Freier’s sister, Chavie Friedman, said the future judge’s drive to do good, even in the face of opposition, came from her upbringing.
“We very much are into what’s the right thing to do, and if it’s the right thing you do it no matter what,” Friedman said. “I’ve learned that when you stand up for what’s right, Hashem helps.”
In addition to founding B’Derech and Ezras Nashim, Freier served as a member of Borough Park’s Community Board 12, became a licensed EMT and New York State paramedic and served as a volunteer attorney at NYC Family Court.
Friedman described her sister as “focused, energetic, unstoppable” and “humble.”
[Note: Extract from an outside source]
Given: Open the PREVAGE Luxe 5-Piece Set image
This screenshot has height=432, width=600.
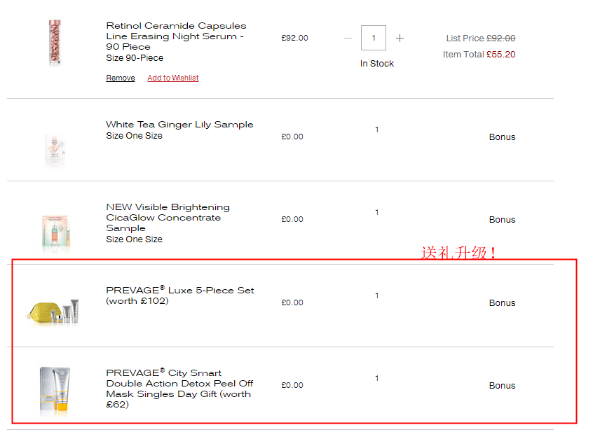Looking at the screenshot, I should point(54,311).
“Ruchie has always helped people with whatever ability she had,” she said.
“She was always busy and had a full schedule,” she added, “but I was amazed at how much she was able to accomplish.”
Freier, who has over 30 years’ experience in law, won 40.7 percent of the vote in the three-way Democratic primary. Rival Jill Epstein won 34.3 percent, and the third candidate, and Morton Avigdor, who is Orthodox, received 24.3 percent according to unofficial results published by the New York Board of Elections the night of the election.
“The female vote was split and the Orthodox vote was split, so it was a very challenging campaign,” Freier said. “I don’t think this race was about gender. I think it was more about issues, and at least from my perspective, it was about what I’ve done and what I stand for.”
Freier attributes a large part of her success to her faith, and she says she couldn’t have won the election without the help of her family, whom she referred to as her “biggest campaigners.”
“I think being religious really is very helpful because when you’re religious you have that perspective that God runs the world, and what he wants is what’s going to happen,” Freier said. “Success or failure is really up to God. I know that whatever it is I usually do I can keep doing and the rest is faith, emunah.”
Freier must win the general election in November to secure her position on the bench, but since there is no Republican challenger, she is nearly sure to win.
“[I] want to be like this ambassador to show the world and our community that it’s not mutually exclusive,” Freier said. “We can be both. We can be successful, and we can also be devout.”